Uit te voeren: Schrijf alle onderstaande items letterlijk over, van het eerste tot en met het laatste.

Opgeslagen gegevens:
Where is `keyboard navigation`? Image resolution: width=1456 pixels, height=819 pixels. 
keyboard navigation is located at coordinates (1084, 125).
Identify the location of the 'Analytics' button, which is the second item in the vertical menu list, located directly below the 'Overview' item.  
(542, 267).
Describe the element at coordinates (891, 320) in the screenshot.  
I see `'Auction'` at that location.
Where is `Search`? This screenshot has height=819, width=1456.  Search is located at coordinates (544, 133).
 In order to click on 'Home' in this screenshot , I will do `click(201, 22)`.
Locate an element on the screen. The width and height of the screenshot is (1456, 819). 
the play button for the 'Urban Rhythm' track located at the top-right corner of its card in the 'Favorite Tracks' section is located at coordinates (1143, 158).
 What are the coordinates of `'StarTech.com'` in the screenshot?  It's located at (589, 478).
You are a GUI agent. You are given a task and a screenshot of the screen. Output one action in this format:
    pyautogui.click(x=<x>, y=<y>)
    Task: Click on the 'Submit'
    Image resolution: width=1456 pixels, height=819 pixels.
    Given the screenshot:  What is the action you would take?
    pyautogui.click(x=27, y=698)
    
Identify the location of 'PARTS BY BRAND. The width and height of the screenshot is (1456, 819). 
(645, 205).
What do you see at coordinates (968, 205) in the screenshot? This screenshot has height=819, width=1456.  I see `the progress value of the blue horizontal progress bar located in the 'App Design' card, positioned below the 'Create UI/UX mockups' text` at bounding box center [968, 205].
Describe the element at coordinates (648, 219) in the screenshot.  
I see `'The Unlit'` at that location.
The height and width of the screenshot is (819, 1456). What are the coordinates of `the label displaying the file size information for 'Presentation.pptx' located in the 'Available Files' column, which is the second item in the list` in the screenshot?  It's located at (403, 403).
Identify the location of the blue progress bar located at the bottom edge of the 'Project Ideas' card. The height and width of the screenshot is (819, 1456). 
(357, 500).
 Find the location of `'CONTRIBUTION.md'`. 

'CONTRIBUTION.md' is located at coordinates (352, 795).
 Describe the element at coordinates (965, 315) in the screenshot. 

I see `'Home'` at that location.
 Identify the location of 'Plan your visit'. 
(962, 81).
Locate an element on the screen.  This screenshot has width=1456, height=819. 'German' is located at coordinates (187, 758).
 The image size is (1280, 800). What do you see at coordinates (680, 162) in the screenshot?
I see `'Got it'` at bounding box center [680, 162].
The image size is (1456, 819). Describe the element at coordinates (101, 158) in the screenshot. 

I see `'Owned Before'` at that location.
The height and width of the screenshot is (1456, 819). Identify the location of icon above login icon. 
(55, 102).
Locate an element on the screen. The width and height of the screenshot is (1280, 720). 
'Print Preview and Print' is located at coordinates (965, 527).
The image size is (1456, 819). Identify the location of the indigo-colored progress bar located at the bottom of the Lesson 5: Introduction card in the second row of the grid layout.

Antwoord op opdracht:
Where is `keyboard navigation`? Image resolution: width=1456 pixels, height=819 pixels. 
keyboard navigation is located at coordinates (1084, 125).
Identify the location of the 'Analytics' button, which is the second item in the vertical menu list, located directly below the 'Overview' item.  
(542, 267).
Describe the element at coordinates (891, 320) in the screenshot.  
I see `'Auction'` at that location.
Where is `Search`? This screenshot has height=819, width=1456.  Search is located at coordinates (544, 133).
 In order to click on 'Home' in this screenshot , I will do `click(201, 22)`.
Locate an element on the screen. The width and height of the screenshot is (1456, 819). 
the play button for the 'Urban Rhythm' track located at the top-right corner of its card in the 'Favorite Tracks' section is located at coordinates (1143, 158).
 What are the coordinates of `'StarTech.com'` in the screenshot?  It's located at (589, 478).
You are a GUI agent. You are given a task and a screenshot of the screen. Output one action in this format:
    pyautogui.click(x=<x>, y=<y>)
    Task: Click on the 'Submit'
    Image resolution: width=1456 pixels, height=819 pixels.
    Given the screenshot:  What is the action you would take?
    pyautogui.click(x=27, y=698)
    
Identify the location of 'PARTS BY BRAND. The width and height of the screenshot is (1456, 819). 
(645, 205).
What do you see at coordinates (968, 205) in the screenshot? This screenshot has height=819, width=1456.  I see `the progress value of the blue horizontal progress bar located in the 'App Design' card, positioned below the 'Create UI/UX mockups' text` at bounding box center [968, 205].
Describe the element at coordinates (648, 219) in the screenshot.  
I see `'The Unlit'` at that location.
The height and width of the screenshot is (819, 1456). What are the coordinates of `the label displaying the file size information for 'Presentation.pptx' located in the 'Available Files' column, which is the second item in the list` in the screenshot?  It's located at (403, 403).
Identify the location of the blue progress bar located at the bottom edge of the 'Project Ideas' card. The height and width of the screenshot is (819, 1456). 
(357, 500).
 Find the location of `'CONTRIBUTION.md'`. 

'CONTRIBUTION.md' is located at coordinates (352, 795).
 Describe the element at coordinates (965, 315) in the screenshot. 

I see `'Home'` at that location.
 Identify the location of 'Plan your visit'. 
(962, 81).
Locate an element on the screen.  This screenshot has width=1456, height=819. 'German' is located at coordinates (187, 758).
 The image size is (1280, 800). What do you see at coordinates (680, 162) in the screenshot?
I see `'Got it'` at bounding box center [680, 162].
The image size is (1456, 819). Describe the element at coordinates (101, 158) in the screenshot. 

I see `'Owned Before'` at that location.
The height and width of the screenshot is (1456, 819). Identify the location of icon above login icon. 
(55, 102).
Locate an element on the screen. The width and height of the screenshot is (1280, 720). 
'Print Preview and Print' is located at coordinates (965, 527).
The image size is (1456, 819). Identify the location of the indigo-colored progress bar located at the bottom of the Lesson 5: Introduction card in the second row of the grid layout.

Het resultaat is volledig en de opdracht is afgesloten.